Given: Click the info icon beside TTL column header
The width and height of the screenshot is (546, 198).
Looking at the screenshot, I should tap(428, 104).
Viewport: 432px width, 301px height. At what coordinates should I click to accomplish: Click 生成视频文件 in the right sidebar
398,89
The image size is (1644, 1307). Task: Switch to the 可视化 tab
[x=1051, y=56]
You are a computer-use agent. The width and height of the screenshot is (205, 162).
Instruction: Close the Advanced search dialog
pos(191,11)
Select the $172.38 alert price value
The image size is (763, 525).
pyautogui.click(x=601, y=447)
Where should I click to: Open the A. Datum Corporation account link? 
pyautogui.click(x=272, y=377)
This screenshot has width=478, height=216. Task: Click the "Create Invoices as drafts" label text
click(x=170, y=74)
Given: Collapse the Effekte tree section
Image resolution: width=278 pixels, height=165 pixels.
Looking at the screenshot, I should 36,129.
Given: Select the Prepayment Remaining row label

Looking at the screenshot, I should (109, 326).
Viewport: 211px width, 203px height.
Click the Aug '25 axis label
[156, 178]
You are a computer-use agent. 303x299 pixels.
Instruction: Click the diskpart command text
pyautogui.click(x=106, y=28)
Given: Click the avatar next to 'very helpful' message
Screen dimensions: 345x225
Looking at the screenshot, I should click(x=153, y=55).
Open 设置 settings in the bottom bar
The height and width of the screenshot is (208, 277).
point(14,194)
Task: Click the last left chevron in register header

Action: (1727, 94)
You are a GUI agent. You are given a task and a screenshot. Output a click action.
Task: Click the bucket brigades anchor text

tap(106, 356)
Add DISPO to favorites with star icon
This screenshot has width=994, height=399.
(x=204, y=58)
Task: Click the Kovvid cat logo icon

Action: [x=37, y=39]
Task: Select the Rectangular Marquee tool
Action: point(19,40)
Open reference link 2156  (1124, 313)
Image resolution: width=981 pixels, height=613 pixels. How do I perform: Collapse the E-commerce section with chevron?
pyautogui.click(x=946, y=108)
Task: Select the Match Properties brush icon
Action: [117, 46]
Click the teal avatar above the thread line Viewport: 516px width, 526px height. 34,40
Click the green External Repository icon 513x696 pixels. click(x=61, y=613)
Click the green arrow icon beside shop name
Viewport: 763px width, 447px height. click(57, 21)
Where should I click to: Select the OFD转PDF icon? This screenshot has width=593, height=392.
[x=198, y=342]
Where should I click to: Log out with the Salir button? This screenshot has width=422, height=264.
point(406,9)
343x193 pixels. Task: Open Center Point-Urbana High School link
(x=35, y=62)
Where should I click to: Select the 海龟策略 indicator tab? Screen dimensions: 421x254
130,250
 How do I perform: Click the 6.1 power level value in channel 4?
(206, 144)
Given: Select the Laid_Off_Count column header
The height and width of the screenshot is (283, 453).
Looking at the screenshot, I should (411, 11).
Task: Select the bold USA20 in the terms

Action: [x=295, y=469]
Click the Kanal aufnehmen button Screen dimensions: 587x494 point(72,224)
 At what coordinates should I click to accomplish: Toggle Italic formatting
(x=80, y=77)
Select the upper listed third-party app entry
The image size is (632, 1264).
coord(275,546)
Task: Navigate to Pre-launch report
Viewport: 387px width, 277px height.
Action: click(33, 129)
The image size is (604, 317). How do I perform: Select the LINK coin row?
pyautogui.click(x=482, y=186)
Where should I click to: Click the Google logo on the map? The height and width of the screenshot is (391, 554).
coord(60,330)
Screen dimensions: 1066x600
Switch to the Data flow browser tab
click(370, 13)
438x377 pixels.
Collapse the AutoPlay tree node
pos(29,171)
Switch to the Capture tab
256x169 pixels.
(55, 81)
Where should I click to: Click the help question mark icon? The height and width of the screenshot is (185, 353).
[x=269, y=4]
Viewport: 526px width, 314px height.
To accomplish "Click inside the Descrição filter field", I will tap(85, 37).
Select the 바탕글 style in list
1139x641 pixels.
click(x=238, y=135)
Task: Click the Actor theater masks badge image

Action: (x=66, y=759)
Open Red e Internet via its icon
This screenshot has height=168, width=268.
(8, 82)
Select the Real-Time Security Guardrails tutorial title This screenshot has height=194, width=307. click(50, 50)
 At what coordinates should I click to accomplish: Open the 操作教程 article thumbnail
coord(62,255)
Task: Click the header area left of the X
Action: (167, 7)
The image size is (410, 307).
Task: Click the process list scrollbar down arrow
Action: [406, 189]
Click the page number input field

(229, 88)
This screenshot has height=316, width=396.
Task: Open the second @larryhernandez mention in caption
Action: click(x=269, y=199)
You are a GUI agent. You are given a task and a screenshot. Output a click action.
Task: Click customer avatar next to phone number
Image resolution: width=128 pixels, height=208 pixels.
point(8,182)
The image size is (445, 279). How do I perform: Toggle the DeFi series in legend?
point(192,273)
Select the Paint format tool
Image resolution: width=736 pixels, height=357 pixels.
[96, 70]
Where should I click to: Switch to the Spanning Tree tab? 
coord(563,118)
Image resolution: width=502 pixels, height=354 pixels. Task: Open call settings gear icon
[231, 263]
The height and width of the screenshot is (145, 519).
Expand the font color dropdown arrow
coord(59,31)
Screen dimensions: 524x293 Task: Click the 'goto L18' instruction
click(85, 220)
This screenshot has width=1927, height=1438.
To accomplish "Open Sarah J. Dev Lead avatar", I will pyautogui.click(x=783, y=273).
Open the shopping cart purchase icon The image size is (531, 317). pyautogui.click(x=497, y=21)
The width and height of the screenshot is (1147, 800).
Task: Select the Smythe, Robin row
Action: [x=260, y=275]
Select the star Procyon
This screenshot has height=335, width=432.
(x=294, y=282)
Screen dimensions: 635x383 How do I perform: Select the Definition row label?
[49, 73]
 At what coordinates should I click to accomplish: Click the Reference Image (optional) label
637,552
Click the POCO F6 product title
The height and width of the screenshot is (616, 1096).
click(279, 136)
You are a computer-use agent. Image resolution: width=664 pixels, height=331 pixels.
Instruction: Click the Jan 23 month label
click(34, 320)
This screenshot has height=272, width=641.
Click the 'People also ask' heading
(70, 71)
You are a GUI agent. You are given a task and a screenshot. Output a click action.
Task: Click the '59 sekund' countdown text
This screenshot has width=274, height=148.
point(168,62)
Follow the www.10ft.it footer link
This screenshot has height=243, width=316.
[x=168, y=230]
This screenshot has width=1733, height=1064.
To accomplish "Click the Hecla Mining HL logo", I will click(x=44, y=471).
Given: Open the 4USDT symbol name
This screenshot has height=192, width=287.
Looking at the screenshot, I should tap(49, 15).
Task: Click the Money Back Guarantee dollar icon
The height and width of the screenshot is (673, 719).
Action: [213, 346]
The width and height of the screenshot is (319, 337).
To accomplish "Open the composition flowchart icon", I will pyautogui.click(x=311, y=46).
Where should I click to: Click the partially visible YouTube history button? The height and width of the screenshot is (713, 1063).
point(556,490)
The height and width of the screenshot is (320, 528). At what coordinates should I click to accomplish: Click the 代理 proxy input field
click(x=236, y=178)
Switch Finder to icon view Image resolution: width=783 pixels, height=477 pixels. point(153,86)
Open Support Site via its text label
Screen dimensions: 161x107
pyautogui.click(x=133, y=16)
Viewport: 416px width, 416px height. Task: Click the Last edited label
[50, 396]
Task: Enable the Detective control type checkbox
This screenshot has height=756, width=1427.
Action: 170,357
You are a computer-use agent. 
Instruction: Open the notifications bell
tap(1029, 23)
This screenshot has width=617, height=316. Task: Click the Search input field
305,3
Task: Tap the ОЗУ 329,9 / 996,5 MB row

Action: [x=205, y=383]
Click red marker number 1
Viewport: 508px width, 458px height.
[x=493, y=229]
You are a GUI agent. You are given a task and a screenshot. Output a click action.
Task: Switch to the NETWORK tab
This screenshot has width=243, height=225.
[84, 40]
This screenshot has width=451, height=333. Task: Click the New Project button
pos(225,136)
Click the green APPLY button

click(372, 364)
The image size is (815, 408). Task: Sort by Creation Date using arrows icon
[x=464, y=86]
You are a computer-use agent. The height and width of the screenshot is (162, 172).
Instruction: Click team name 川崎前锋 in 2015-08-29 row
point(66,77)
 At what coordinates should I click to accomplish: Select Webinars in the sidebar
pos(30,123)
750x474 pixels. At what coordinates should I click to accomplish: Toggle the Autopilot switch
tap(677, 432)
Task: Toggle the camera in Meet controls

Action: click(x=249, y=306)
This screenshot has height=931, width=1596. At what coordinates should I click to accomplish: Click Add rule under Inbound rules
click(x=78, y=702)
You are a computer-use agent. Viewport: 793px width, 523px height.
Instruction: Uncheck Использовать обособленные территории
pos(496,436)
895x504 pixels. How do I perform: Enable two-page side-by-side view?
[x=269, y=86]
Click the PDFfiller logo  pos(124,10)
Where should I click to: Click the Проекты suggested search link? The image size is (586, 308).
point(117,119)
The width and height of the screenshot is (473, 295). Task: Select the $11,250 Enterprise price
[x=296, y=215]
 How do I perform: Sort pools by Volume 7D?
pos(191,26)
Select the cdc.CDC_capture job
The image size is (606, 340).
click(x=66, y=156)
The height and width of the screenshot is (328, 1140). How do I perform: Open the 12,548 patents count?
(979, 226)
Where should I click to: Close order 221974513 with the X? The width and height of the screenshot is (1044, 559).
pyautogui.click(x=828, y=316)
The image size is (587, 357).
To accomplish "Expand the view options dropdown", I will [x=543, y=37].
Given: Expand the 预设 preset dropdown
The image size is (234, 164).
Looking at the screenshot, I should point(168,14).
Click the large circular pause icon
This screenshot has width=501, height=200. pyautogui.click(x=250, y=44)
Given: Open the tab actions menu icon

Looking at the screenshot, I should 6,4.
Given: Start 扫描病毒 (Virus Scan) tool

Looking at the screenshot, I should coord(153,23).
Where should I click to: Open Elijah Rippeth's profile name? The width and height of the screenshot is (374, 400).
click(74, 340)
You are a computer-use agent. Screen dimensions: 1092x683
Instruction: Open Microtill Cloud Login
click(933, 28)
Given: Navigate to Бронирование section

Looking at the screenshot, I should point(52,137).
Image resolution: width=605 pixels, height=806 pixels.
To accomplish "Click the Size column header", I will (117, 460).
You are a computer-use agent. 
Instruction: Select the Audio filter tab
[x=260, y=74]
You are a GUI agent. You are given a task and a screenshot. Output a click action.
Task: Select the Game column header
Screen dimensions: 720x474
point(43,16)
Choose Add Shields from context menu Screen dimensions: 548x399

========================

> WORK INSTRUCTIONS: Retype exactly the lines above, from the one with "Click the Aug '25 axis label" through the one with "Given: Click the avatar", inclusive.

> YOUR SOLUTION:
Click the Aug '25 axis label
[156, 178]
You are a computer-use agent. 303x299 pixels.
Instruction: Click the diskpart command text
pyautogui.click(x=106, y=28)
Given: Click the avatar next to 'very helpful' message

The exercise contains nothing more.